(Entries taken from a collection)
□ □ □
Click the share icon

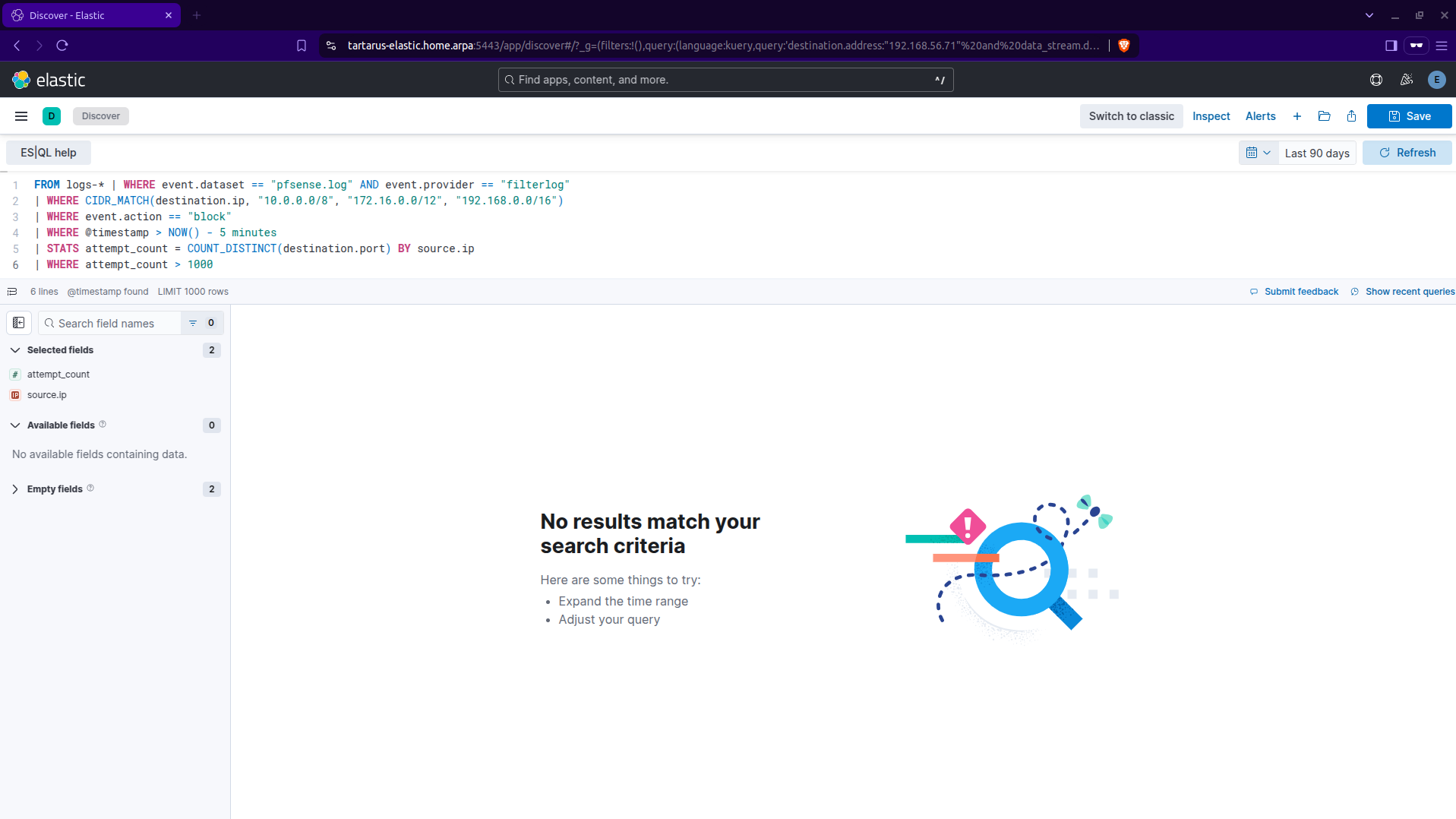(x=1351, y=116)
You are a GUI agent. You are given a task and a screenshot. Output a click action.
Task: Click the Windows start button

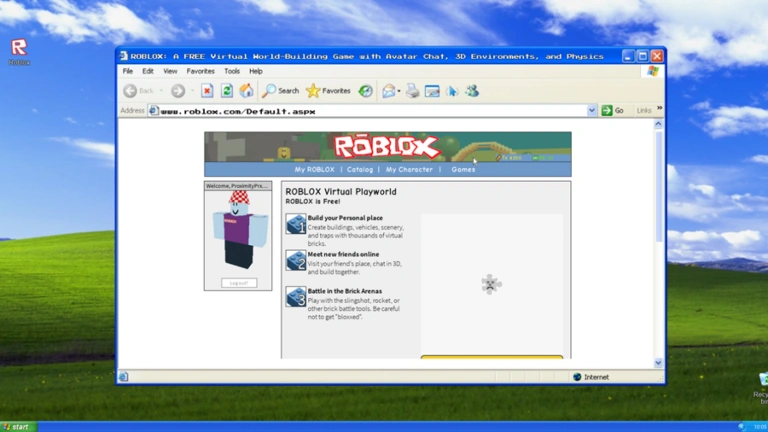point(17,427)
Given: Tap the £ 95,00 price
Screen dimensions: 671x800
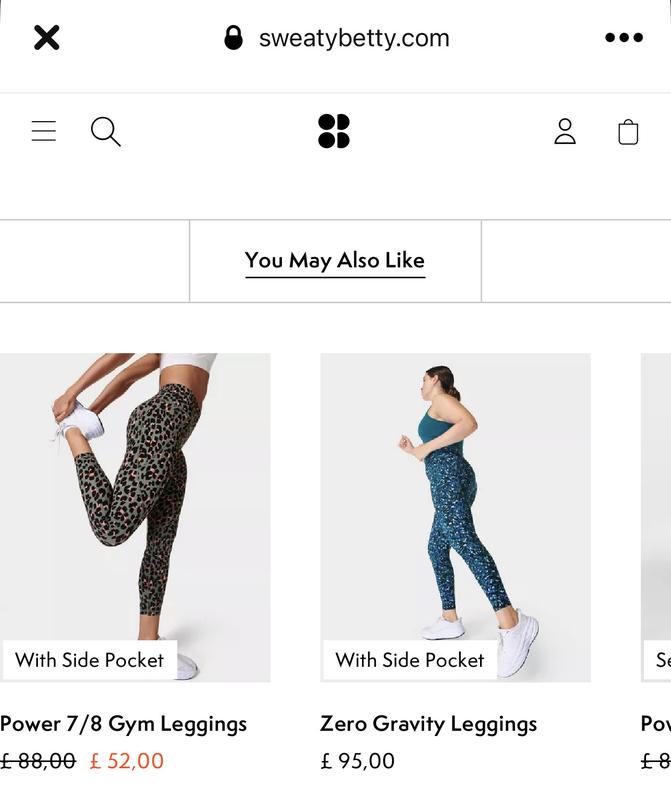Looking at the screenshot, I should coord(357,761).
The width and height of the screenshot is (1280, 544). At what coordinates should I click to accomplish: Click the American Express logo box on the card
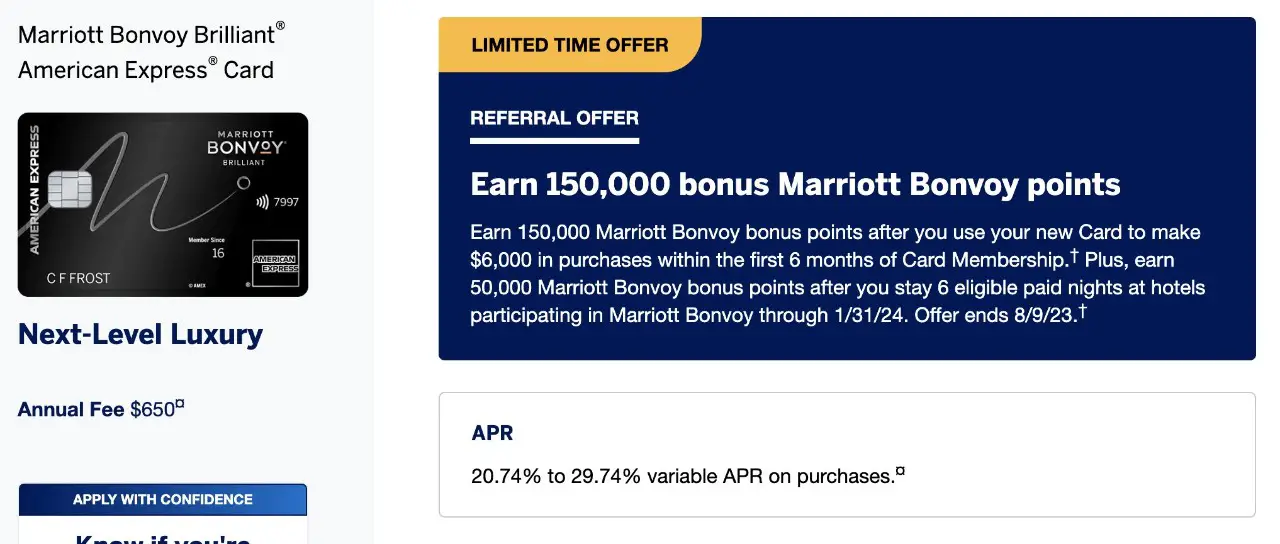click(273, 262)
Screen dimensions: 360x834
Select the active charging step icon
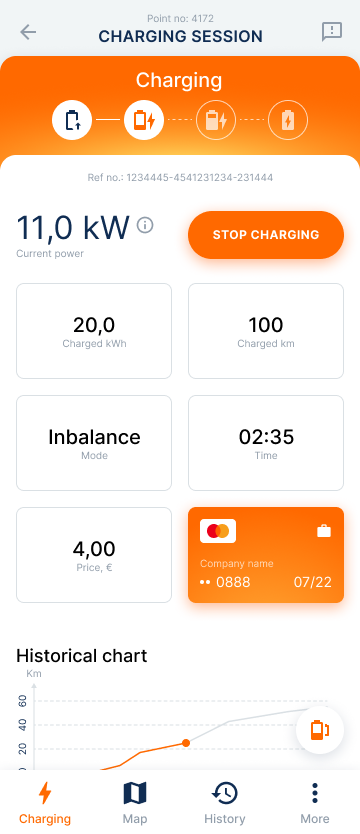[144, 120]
□ □ □
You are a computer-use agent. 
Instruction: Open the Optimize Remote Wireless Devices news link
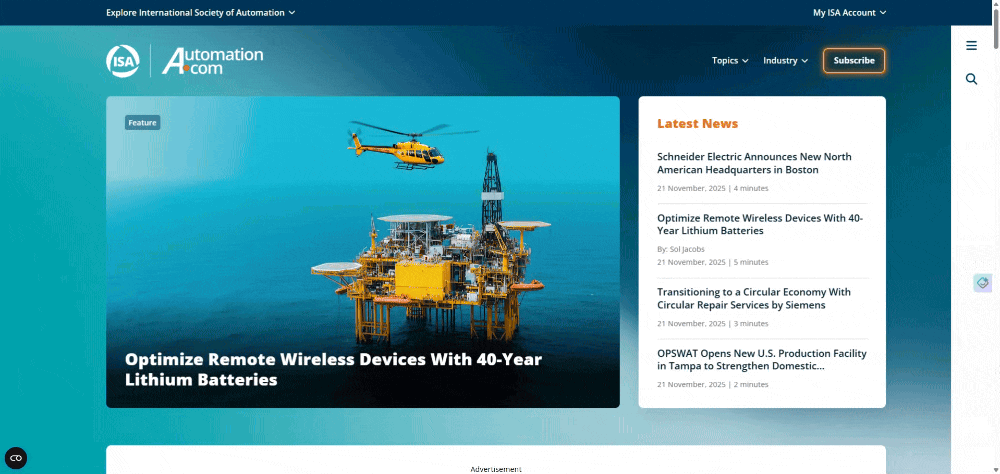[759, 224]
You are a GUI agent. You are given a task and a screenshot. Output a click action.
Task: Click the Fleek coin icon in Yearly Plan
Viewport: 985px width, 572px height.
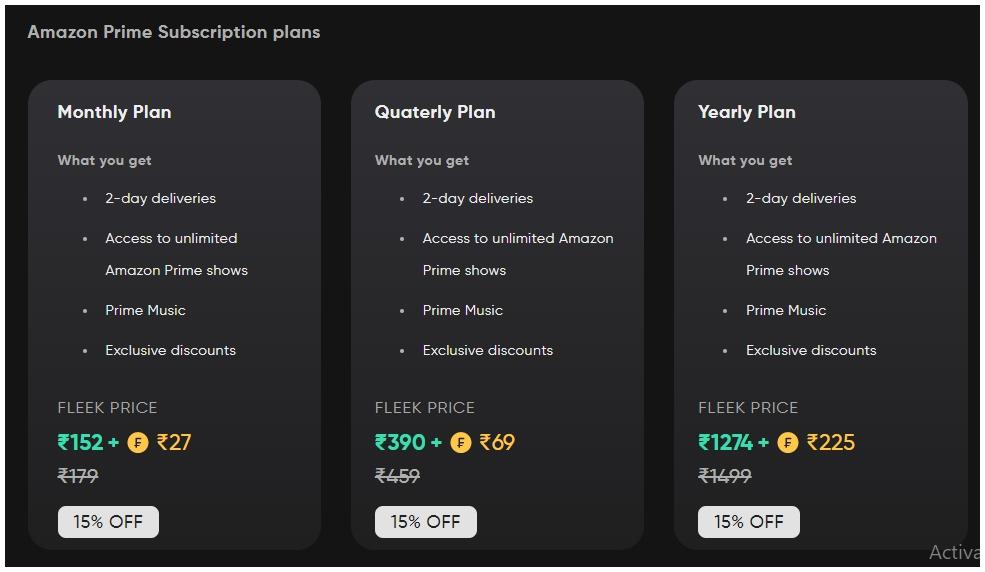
□ □ □
- [TASK DETAILS] Set the pictures aside and transcribe exactly the stretch of lines above, beginning with the one holding "You are a computer-use agent." and ending with the one holding "Viewport: 985px width, 572px height.".

- [RESPONSE]
You are a computer-use agent. 
Instruction: Open the Optimize Remote Wireless Devices news link
[759, 224]
You are a GUI agent. You are given a task and a screenshot. Output a click action.
Task: Click the Fleek coin icon in Yearly Plan
Viewport: 985px width, 572px height.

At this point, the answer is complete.